How to complete this task »
Exclude the pictures, then repeat exactly each line from the one containing "Instruction: Click the pink 16:00之前 time text" to the final line of the records that follow.

Exercise inputs »
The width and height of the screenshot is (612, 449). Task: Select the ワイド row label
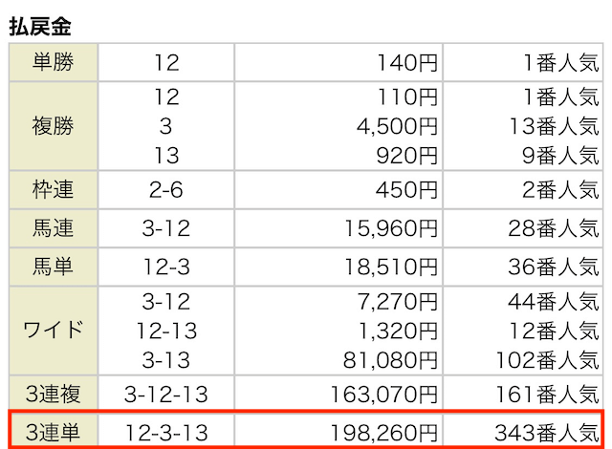click(54, 331)
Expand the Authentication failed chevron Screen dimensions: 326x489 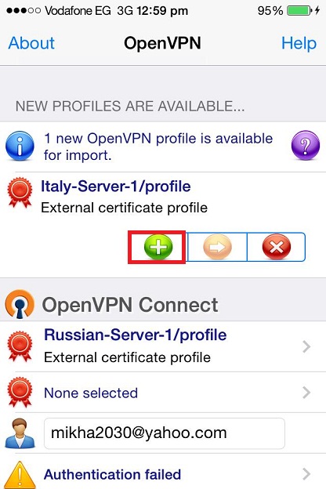pyautogui.click(x=306, y=474)
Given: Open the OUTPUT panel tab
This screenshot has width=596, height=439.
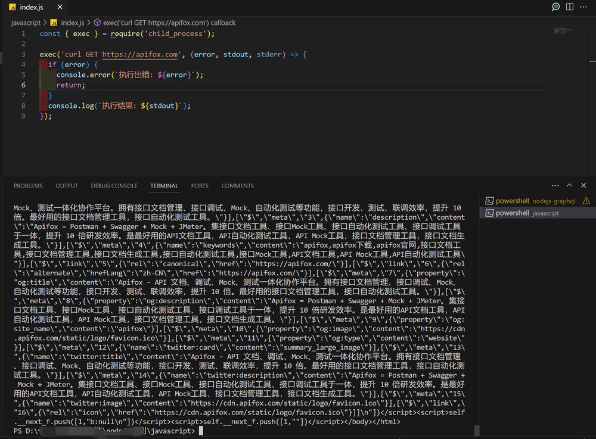Looking at the screenshot, I should [x=67, y=186].
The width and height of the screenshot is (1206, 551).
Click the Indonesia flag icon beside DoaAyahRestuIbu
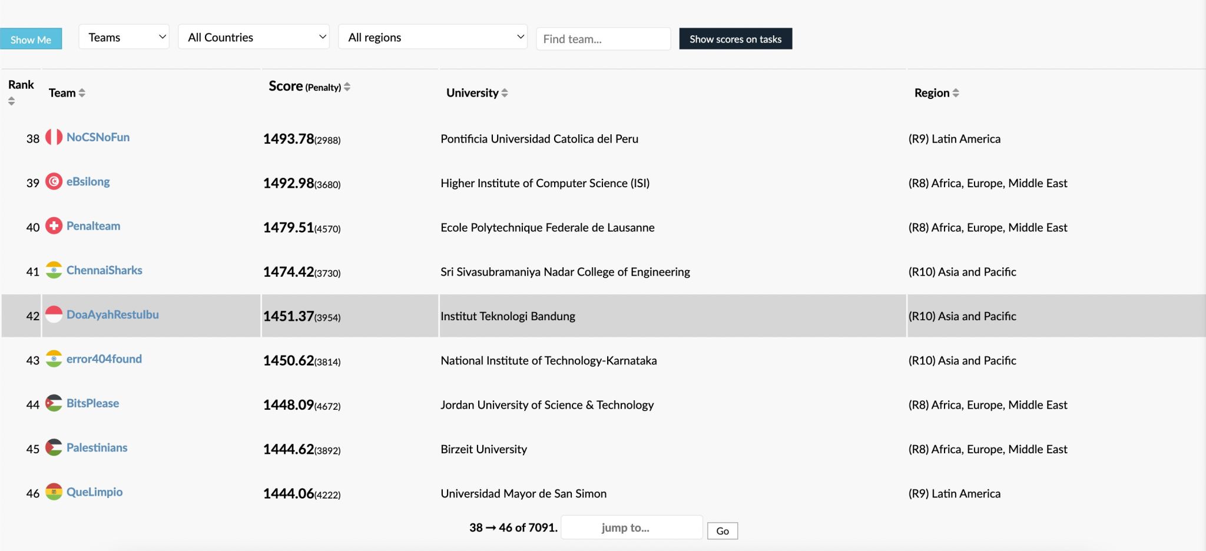coord(54,315)
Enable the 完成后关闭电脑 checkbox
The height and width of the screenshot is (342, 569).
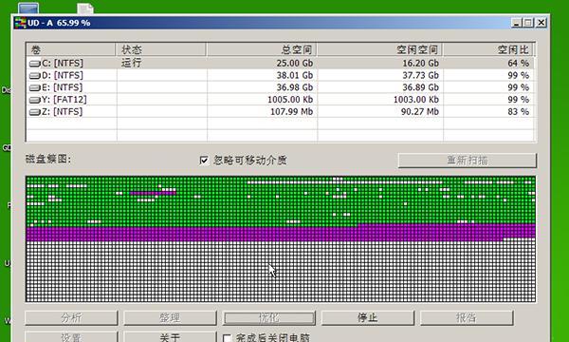[x=228, y=338]
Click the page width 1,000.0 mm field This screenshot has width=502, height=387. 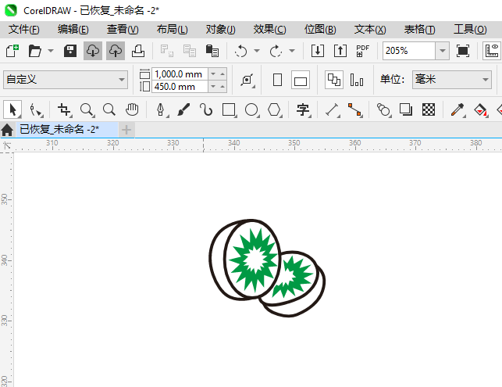pos(180,73)
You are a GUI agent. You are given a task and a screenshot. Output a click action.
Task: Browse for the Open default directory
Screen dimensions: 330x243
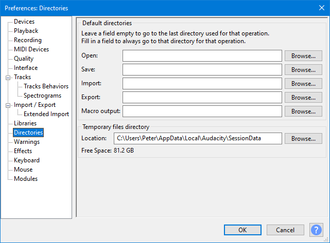(303, 56)
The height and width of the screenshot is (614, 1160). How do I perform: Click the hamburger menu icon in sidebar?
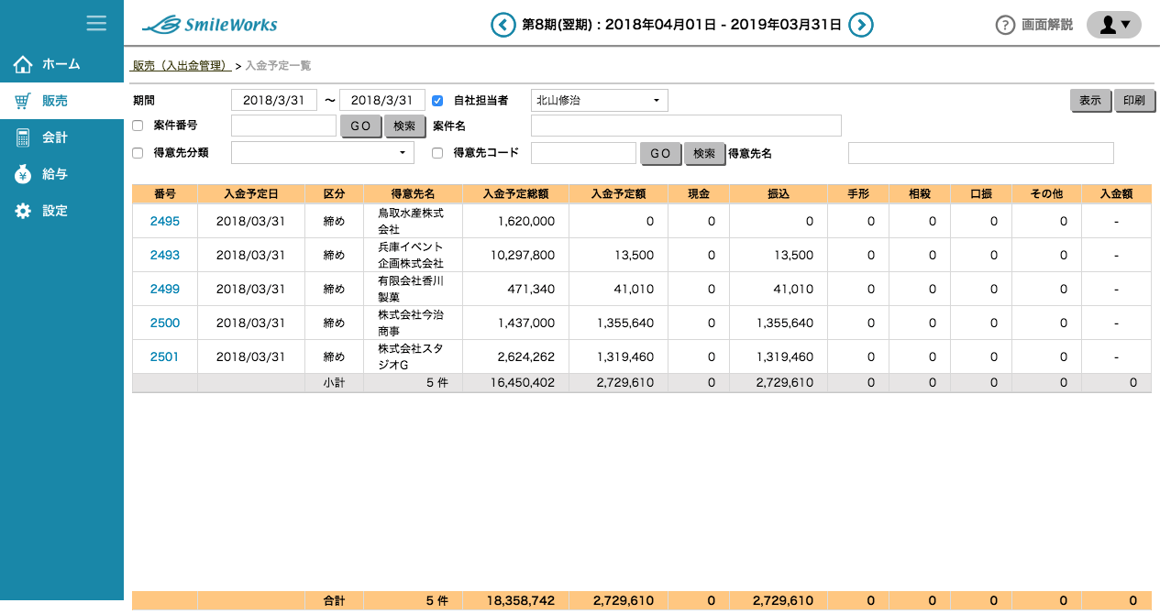96,23
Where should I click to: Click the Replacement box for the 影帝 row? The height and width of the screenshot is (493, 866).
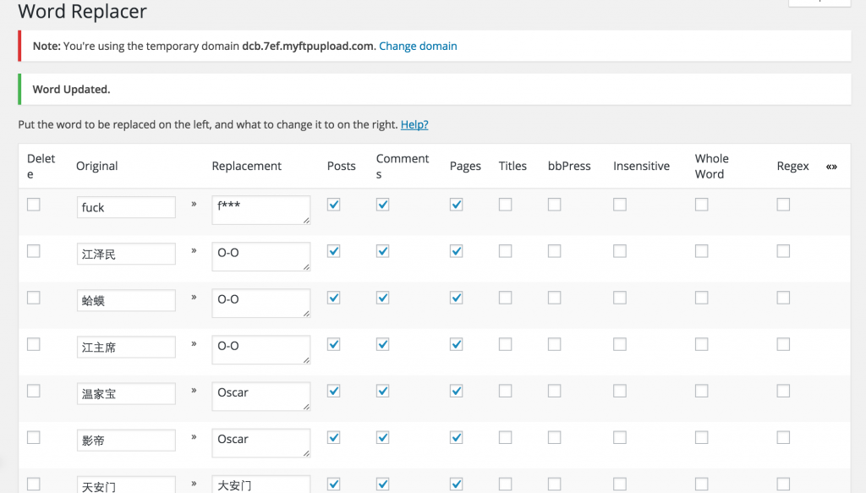coord(260,443)
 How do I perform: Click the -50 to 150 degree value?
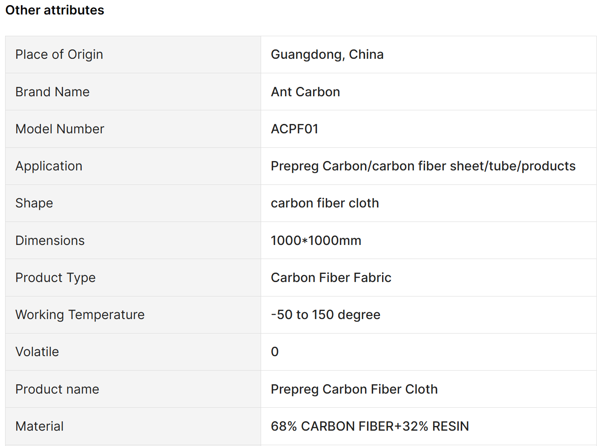coord(325,315)
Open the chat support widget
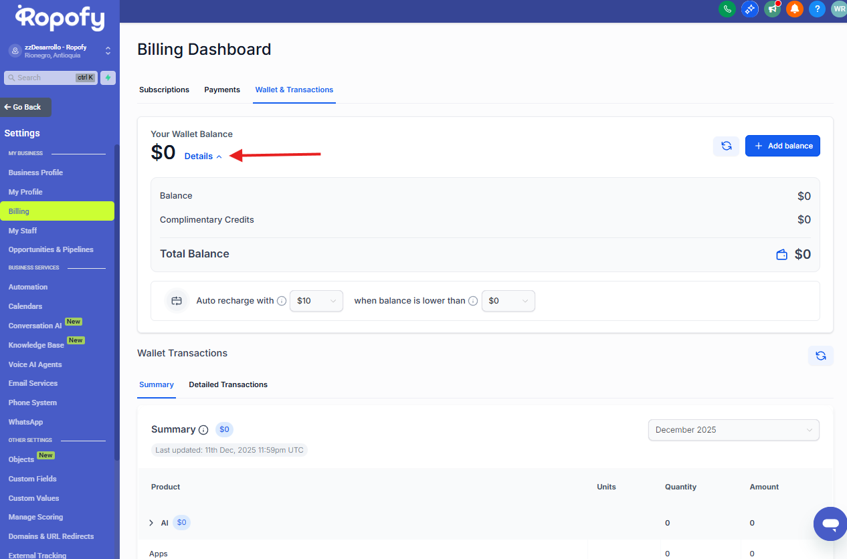The height and width of the screenshot is (559, 847). point(830,524)
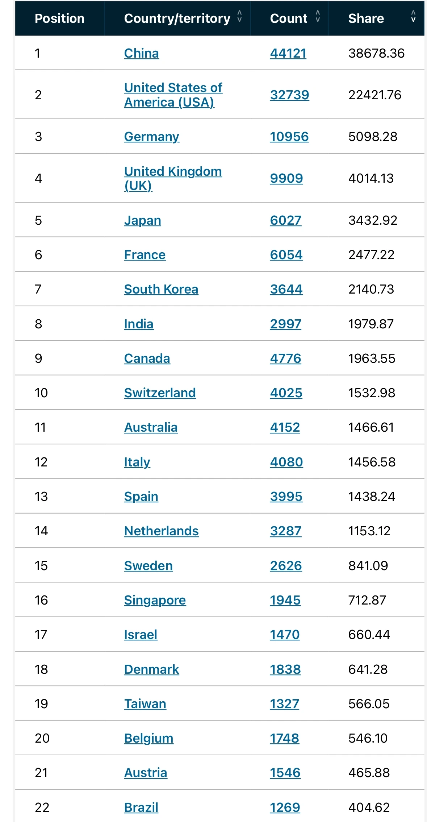The width and height of the screenshot is (427, 822).
Task: Sort table by Share column arrows
Action: point(413,16)
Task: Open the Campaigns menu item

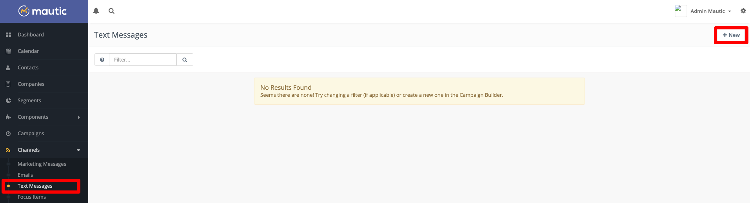Action: tap(31, 134)
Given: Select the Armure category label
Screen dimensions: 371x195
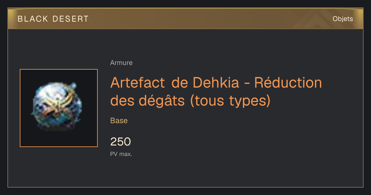Looking at the screenshot, I should [x=121, y=63].
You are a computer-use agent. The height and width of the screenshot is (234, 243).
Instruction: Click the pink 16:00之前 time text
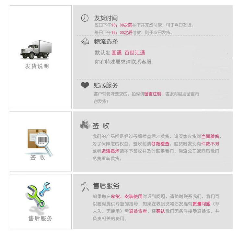(122, 25)
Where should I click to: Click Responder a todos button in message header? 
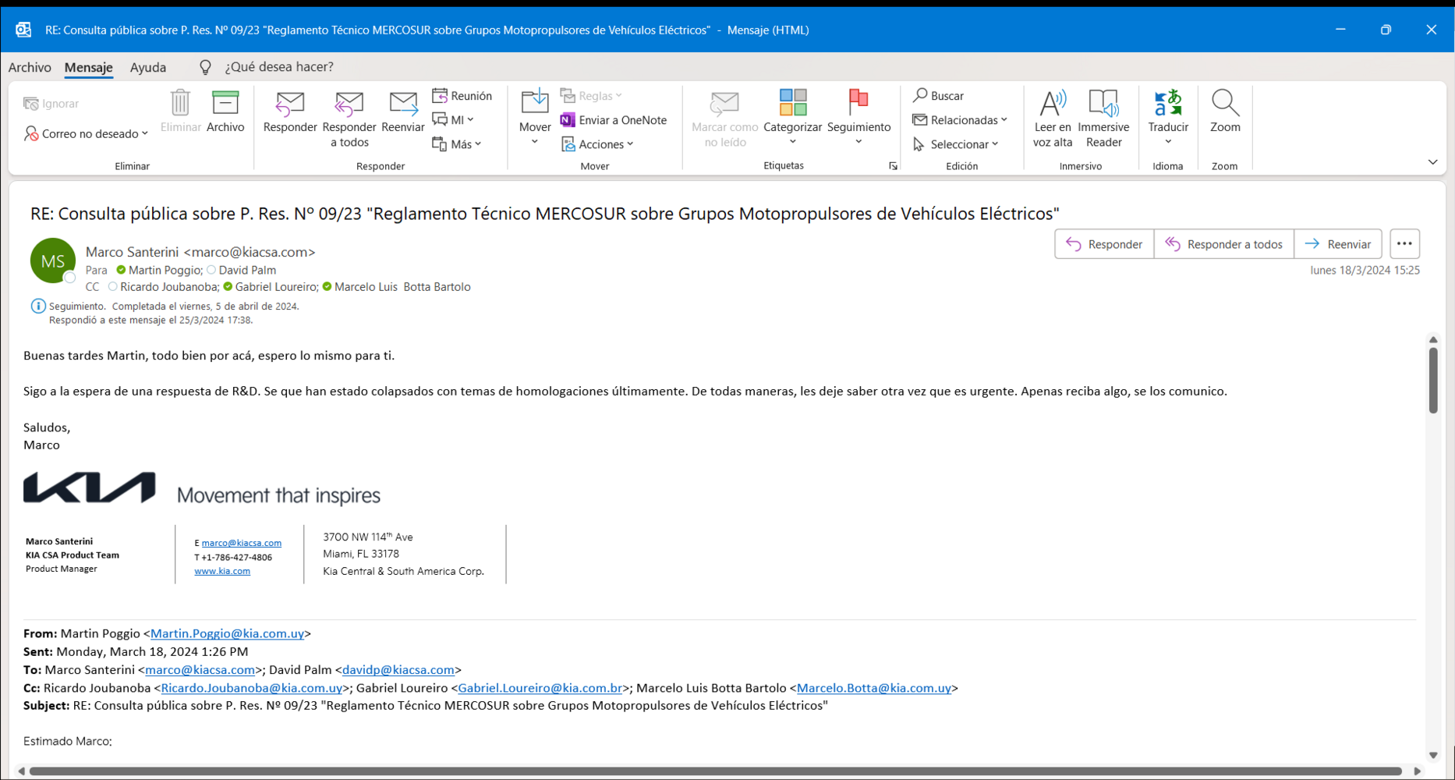(1223, 244)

Problem solution »
Instruction: Click the pink 16:00之前 time text
(122, 25)
Where should I click to: Click Responder a todos button in message header? 
(1223, 244)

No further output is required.